● Passage shown:
· · · · · · ·

Each of the 200 audio tokens was then spliced onto video of a female speaker saying the words. During recording, the speaker sat against a blank backdrop, with a pen in her right hand. The audio stimuli were played one by one, and she repeated each item, taking care to imitate the rate of speech. Throughout, she fidgeted with the pen in her hand, sometimes placing it in her mouth as she spoke. She recorded the entire list twice, once with the pen in her mouth on 50% of the items, and the second time with it in her mouth on the other 50% of the items. The video and audio were recorded onto digital videotape and edited using Adobe Premier®. The onset of the audio for each item was identified, and the utterance was removed and replaced with the previously created auditory stimulus.
To test whether initial experience with normal pronunciations blocks subsequent learning of ambiguous pronunciations, the exposure lists were presented in a particular order. From the listener's perspective, the exposure phase was one continuous block of 200 items. However, ten normal tokens of the critical phoneme (either [s] or [∫]) were randomly embedded among the first 100 items the listener heard; the ten ambiguous tokens of the phoneme were subsequently embedded among the second 100 items the listener heard. Importantly, although the speaker had the pen in her mouth on 50% of the trials, in Experiment 1 the speaker never had the pen in her mouth during the critical tokens (regardless of whether the pronunciation was normal or ambiguous).
2.1.3.2. Phase II - Category identification
The second phase was identical for all listeners. Participants heard six items on a continuum that ranged from [asi] to [a ∫ i], in the same voice as the lexical decision items. The procedure for creating the continuum was the same as that for creating the ambiguous items in the lexical decision task: Each endpoint ([asi] and [a ∫ i]) was recorded, and the [s] and [∫] were mixed together in proportions varying from 20% [s] 80% [∫] to the reverse. Out of these, six mixtures were chosen that ranged from relatively [s]-like to relatively [∫]-like, with four ambiguous points in between. Presentation was strictly auditory for all participants.

· · · · · · ·

● Short task 1:
Copy out the records word for word, starting at the line containing "Steering Increase row" and ending with the last line of the records, including both.

· · · · · · ·

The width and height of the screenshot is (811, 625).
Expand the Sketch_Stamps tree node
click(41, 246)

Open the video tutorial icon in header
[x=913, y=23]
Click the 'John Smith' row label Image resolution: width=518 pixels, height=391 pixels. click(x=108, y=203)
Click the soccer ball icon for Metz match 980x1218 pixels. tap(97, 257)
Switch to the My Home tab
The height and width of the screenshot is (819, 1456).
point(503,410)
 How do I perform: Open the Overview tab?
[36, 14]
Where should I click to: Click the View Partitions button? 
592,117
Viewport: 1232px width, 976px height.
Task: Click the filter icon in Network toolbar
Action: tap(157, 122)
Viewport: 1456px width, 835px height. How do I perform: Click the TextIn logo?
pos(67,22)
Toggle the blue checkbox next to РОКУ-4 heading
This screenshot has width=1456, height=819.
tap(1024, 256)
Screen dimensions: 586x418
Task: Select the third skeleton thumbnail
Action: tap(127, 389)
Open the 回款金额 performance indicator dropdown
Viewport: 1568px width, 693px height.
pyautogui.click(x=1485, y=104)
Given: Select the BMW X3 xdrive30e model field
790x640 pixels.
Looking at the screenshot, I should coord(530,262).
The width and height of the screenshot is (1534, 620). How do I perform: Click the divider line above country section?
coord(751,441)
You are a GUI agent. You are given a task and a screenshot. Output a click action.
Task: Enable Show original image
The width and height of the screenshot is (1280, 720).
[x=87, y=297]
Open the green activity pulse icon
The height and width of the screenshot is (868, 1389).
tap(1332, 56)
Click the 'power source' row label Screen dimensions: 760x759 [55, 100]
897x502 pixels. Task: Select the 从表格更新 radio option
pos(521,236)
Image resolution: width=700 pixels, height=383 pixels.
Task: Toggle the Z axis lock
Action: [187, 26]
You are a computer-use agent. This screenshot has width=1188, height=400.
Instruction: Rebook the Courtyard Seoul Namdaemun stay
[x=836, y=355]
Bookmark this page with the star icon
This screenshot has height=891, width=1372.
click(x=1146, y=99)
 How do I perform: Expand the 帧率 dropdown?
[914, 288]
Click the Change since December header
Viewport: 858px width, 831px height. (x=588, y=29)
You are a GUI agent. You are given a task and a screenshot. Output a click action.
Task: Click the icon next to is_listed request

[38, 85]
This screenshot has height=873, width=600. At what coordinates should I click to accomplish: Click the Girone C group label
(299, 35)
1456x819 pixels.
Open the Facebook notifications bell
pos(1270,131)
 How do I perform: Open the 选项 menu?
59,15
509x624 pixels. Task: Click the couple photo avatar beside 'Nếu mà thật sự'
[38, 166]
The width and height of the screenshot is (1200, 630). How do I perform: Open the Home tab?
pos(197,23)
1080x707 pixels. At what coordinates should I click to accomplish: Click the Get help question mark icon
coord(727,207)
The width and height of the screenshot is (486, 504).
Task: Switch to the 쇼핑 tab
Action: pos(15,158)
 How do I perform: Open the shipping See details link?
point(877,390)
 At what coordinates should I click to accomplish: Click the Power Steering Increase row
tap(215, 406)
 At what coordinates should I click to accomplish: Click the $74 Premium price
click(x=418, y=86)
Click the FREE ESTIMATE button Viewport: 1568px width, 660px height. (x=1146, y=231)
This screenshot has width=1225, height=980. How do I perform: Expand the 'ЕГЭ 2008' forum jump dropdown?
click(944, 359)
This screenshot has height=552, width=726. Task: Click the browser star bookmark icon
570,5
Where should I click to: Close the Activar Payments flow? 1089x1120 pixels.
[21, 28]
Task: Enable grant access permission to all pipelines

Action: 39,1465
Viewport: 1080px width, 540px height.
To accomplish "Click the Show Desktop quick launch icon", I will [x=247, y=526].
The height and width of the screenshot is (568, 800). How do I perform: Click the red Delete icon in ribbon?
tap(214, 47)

· · · · · · ·

● Short task 2:
In the speech experiment passage, how many items did the listener hear during the exposure phase?

● Task response 1:
 At what coordinates should I click to accomplish: Click the Power Steering Increase row
tap(215, 406)
 At what coordinates should I click to accomplish: Click the $74 Premium price
click(x=418, y=86)
Click the FREE ESTIMATE button Viewport: 1568px width, 660px height. (x=1146, y=231)
This screenshot has width=1225, height=980. How do I perform: Expand the 'ЕГЭ 2008' forum jump dropdown?
click(944, 359)
This screenshot has height=552, width=726. Task: Click the browser star bookmark icon
570,5
Where should I click to: Close the Activar Payments flow? 1089x1120 pixels.
[21, 28]
Task: Enable grant access permission to all pipelines

Action: 39,1465
Viewport: 1080px width, 540px height.
To accomplish "Click the Show Desktop quick launch icon", I will [x=247, y=526].
The height and width of the screenshot is (568, 800). How do I perform: Click the red Delete icon in ribbon?
tap(214, 47)

● Task response 2:
200 items, presented as one continuous block.